In an age of pandemic, we’ve stopped talking much about another health crisis: opioid addition. Not only has it not gone away, it’s getting worse. Recent state data suggest there was a 30% increase in opioid overdoses in the first six months of 2020. One consequence is the growth in the number of babies with neonatal opioid withdrawal syndrome, or NOWS, a serious but treatable condition of newborns exposed to opioids before birth.
In order to give these newborns a chance at a stronger start in life, Minnesota should change a well-intentioned but counterproductive law requiring health care providers to notify the state immediately if a pregnant patient is suspected of using non-prescribed substances, including opioids. While this won’t singlehandedly solve the problem, it would be a step in the right direction. Another important part of the solution would be ensuring input from stakeholders throughout Minnesota, including individuals in recovery who already are a parent, or pregnant.
Health care professionals say such mandatory reporting often discourages pregnant people from seeking prenatal care. That constitutes a missed opportunity to get them into treatment that would help them and their babies.
The rate of NOWS cases reported in Minnesota doubled between 2018 and 2019, reaching 102.5 per 10,000 births. Infants with NOWS may have poor feeding, seizures, and/or increased risk of birth complications such as preterm delivery. It is an especially big problem in American Indian communities, where NOWS is eight times more common than the white population in Minnesota.
In 2018, the average hospital stay cost for each Minnesota infant affected by NOWS was $7,700, or a total of about $5 million. Nationally, about 80 percent of NOWS births are covered by Medicaid. Over a 10-year period, NOWS costs the United States about $2 billion more in Medicaid expenditures.
In Minnesota last year, 667 infants developed NOWS. Many of those infants were born to mothers not engaged in addiction treatment or prenatal care prior to delivery.
The stigma of addiction in pregnancy
Opioid use disorder is a chronic medical illness with known effective treatments. “The longstanding belief that a medical condition, opioid use disorder, is actually a moral failing has created barriers for seeking treatment, especially in pregnancy,” says Dr. Cresta Jones, a Minneapolis physician who specializes in the care of pregnant patients experiencing addiction.
In addition, a lack of culturally appropriate addiction treatment contributes to high rates of untreated opioid use and further reinforces racial inequities in addiction care. Structural racism is a root cause of racial inequities in maternal and infant health outcomes in Minnesota, increasing adverse outcomes for American Indian and Black patients.
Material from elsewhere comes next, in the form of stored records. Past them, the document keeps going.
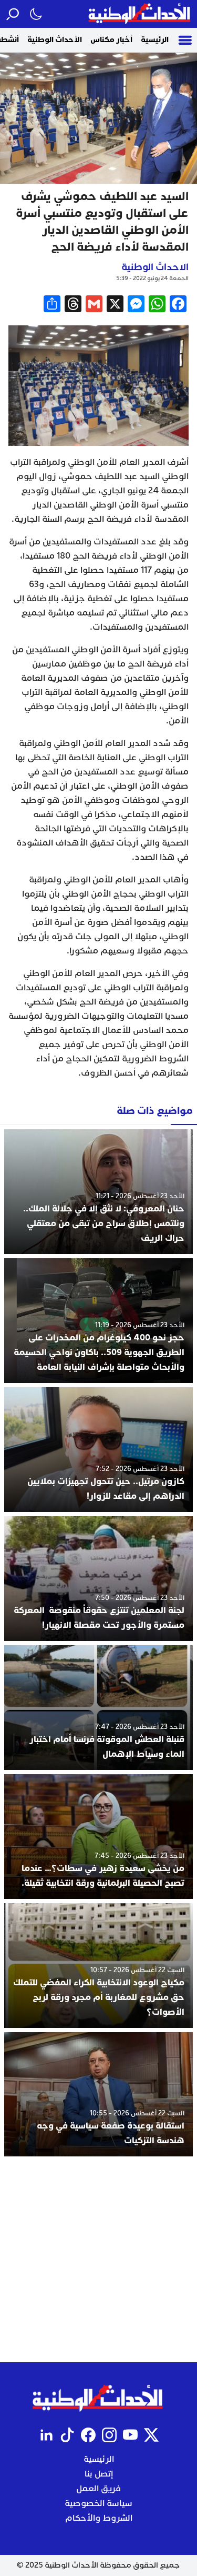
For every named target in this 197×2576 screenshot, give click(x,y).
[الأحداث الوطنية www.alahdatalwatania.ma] (140, 14)
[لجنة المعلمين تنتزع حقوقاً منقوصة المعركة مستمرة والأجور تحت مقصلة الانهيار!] (98, 1578)
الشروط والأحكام (98, 2518)
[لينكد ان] (46, 2434)
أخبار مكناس (111, 39)
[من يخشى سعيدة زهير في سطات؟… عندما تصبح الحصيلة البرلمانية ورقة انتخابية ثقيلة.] (98, 1836)
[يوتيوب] (130, 2434)
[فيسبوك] (88, 2434)
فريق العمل (98, 2488)
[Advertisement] (98, 2259)
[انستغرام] (109, 2434)
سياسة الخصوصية (98, 2503)
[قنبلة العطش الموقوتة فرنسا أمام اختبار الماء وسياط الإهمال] (98, 1707)
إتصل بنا (99, 2474)
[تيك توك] (67, 2434)
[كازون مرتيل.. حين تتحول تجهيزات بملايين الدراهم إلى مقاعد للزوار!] (98, 1449)
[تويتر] (151, 2434)
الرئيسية (155, 39)
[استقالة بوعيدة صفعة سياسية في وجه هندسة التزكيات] (98, 2094)
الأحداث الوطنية (54, 39)
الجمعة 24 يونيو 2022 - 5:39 (152, 278)
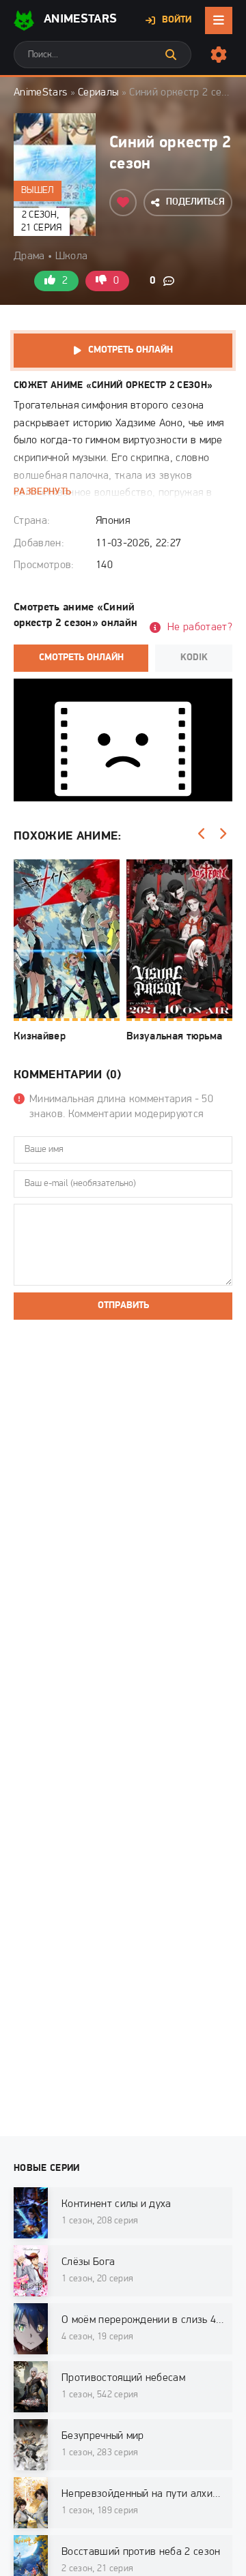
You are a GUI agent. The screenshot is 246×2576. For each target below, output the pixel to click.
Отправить (123, 1306)
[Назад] (201, 834)
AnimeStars (40, 92)
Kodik (194, 658)
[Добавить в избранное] (123, 202)
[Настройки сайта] (218, 54)
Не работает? (199, 627)
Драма (29, 256)
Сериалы (98, 92)
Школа (71, 256)
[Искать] (170, 54)
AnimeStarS (80, 20)
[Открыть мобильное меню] (218, 20)
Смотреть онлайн (130, 350)
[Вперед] (222, 834)
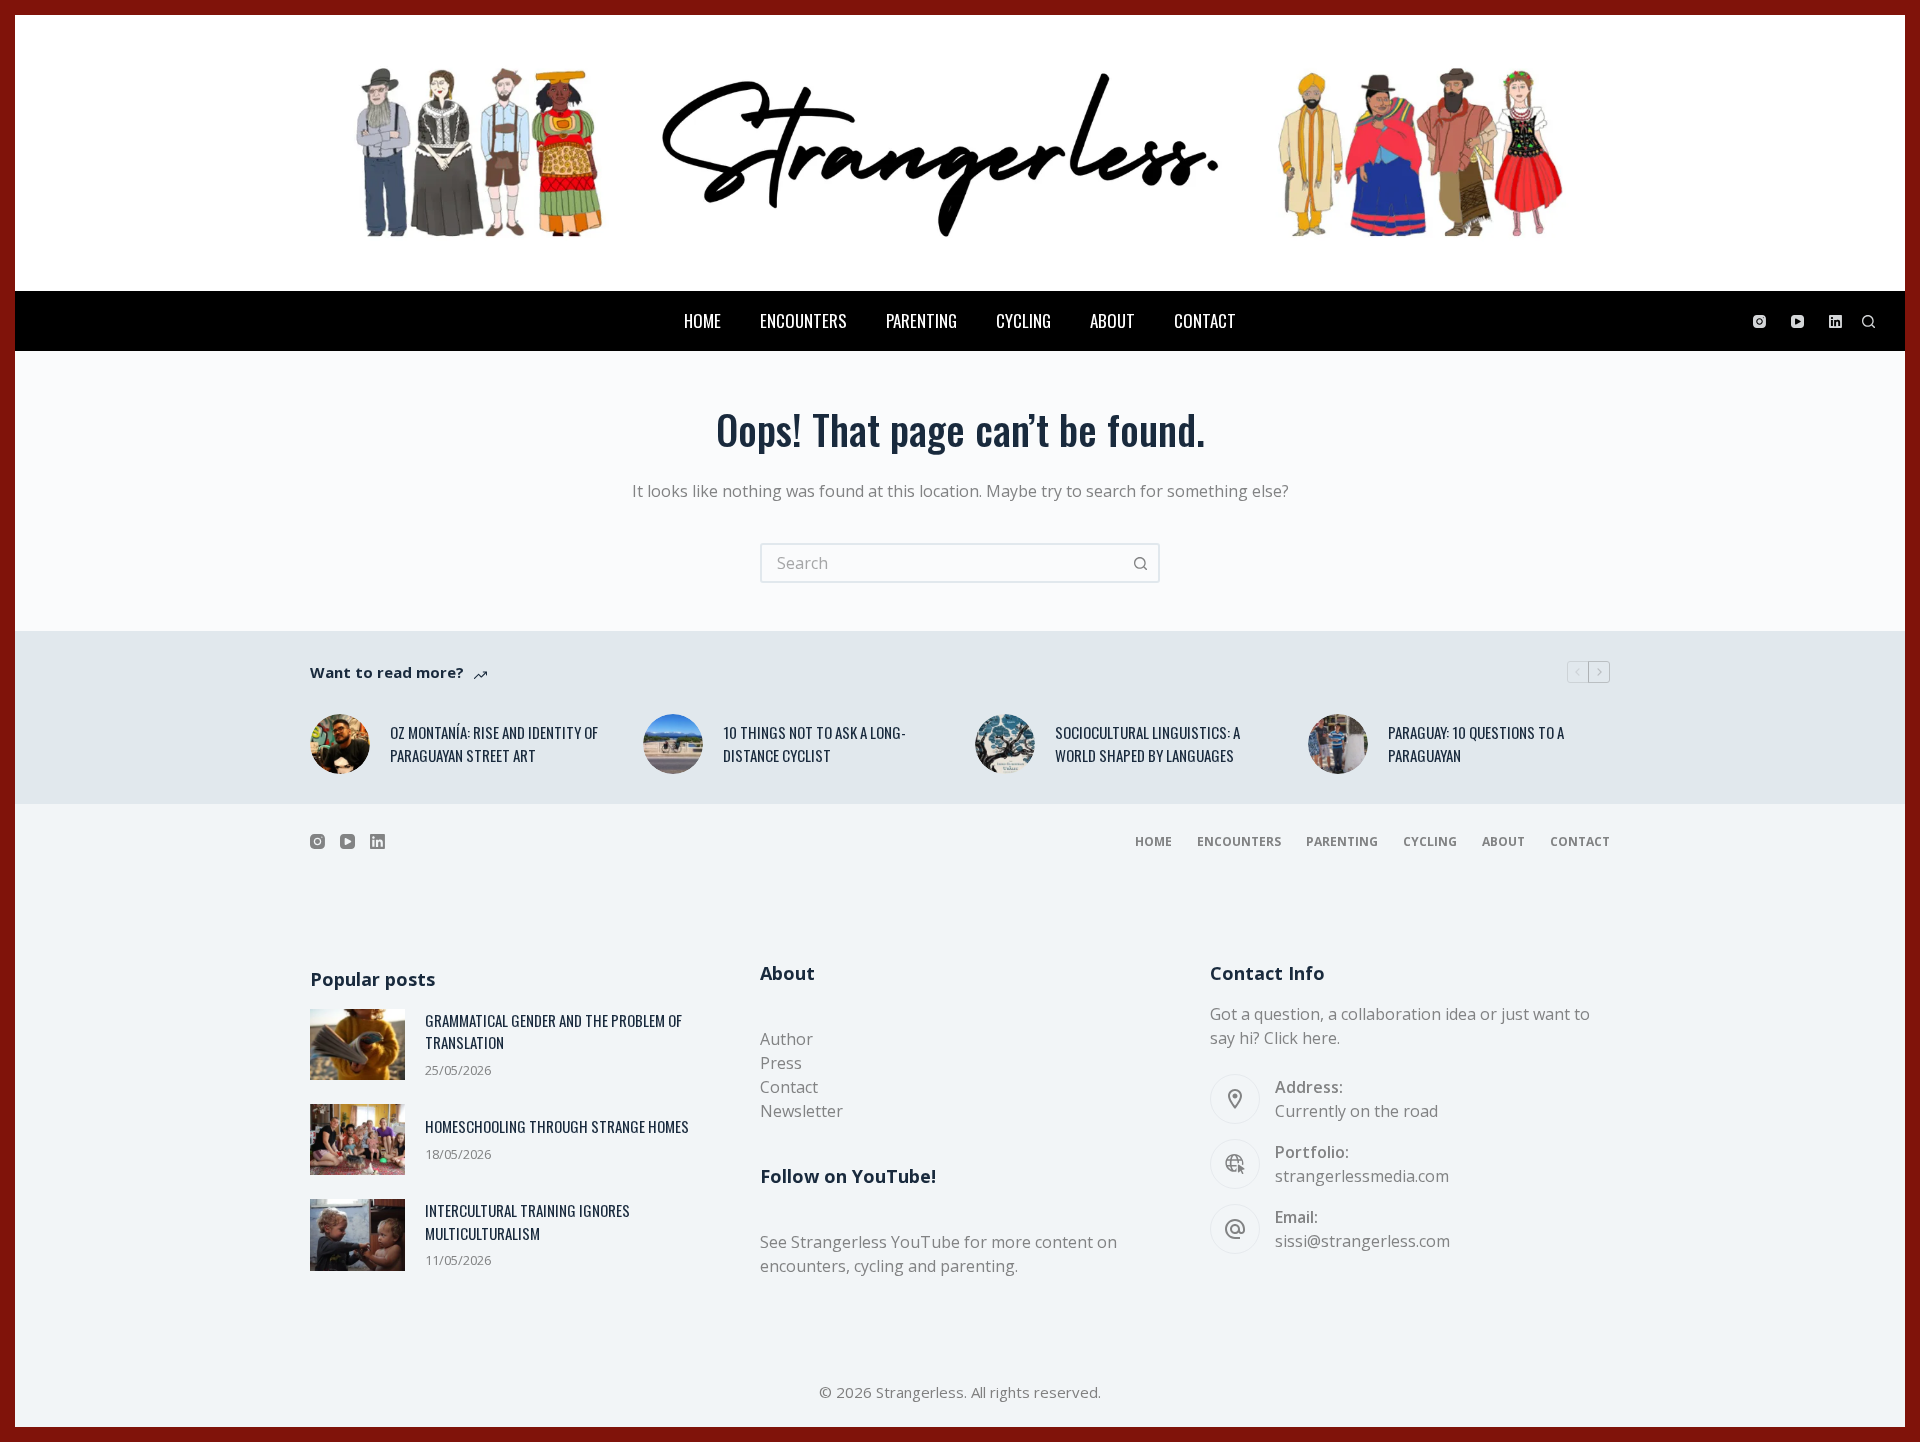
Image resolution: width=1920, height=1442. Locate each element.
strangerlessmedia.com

Pregnant people who might otherwise want help with their addiction may be fearful of being reported and having their children removed from their care and therefore entirely avoid prenatal care. Statistics appear to bear this out: Women who give birth to infants who develop NOWS are 12 times as likely to not receive prenatal care. Infants of moms who do not receive prenatal care are five times more likely to die before their first birthday.
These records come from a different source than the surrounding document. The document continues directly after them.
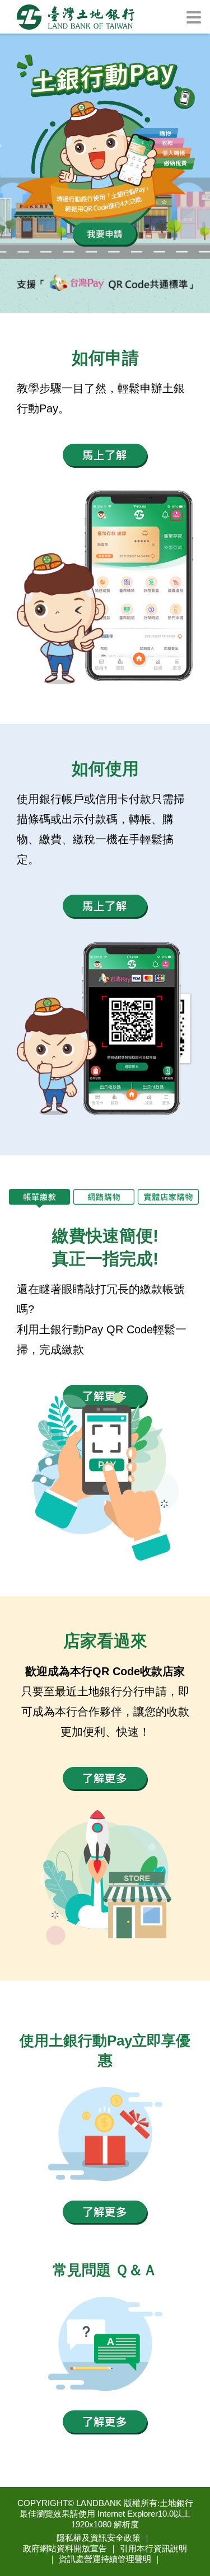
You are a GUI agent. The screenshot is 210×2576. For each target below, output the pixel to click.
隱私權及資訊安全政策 (99, 2537)
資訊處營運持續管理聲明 (105, 2559)
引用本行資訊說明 (153, 2548)
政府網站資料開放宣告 (65, 2548)
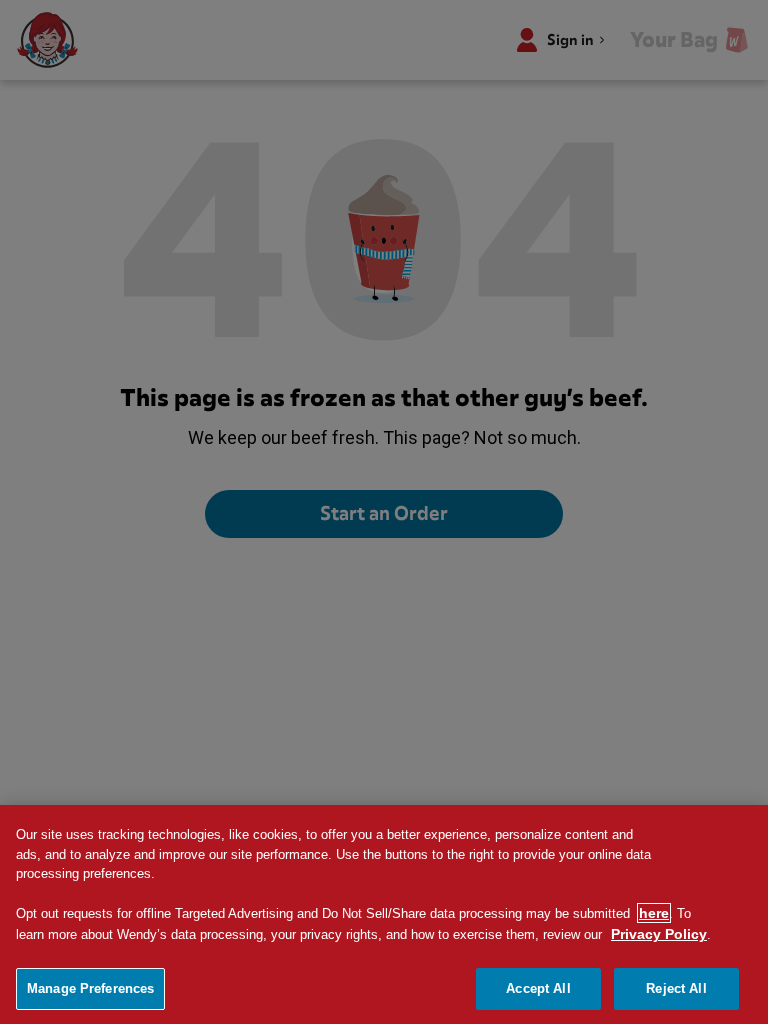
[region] (384, 914)
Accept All (538, 988)
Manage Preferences (90, 988)
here (654, 913)
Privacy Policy (659, 934)
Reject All (676, 988)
Dr. Jones adds, “When I am required to report a patient before I can get her into an appropriate addiction treatment program, it isn’t actually helping her get the resources and education that would help her start to heal and be able to parent. If I am allowed to gain her trust and assess the tools she has for parenting before deciding if she needs a referral to child welfare services, we will see better outcomes for Minnesota’s babies and families. “
We know that proper care can improve health outcomes. So what can we do about this?
Modify reporting requirements
One step Minnesota can take is to pass HF 1892, which modifies prenatal substance use reporting requirements (the file number may change in the next session). Specifically, health professionals or social service professionals would no longer be mandated to immediately report substance use. Rather, they can develop a trusting relationship with a woman, while helping create an environment in which patients feel more comfortable asking for help. This bill does not prevent a provider from reporting or referring patients for additional services if their safety is in question.
More than 20 health professional organizations have issued statements supporting non-punitive approaches for substance use in pregnancy. Currently, 70% of states do not have mandatory reporting laws.
State law in effect now was likely implemented to help pregnant people and protect the fetus. However, this and similar policies have actually had the opposite effect, deterring patients from seeking care and posing even greater health risks. Changing the statute will not prevent clinicians concerned about the mother and/or child’s health from notifying child welfare services. It will instead allow providers time to develop a partnership in care with patients while helping them access treatment for a chronic medical condition.
Alexandria Kristensen-Cabrera is an M.D.-P.hD. student at the University of Minnesota.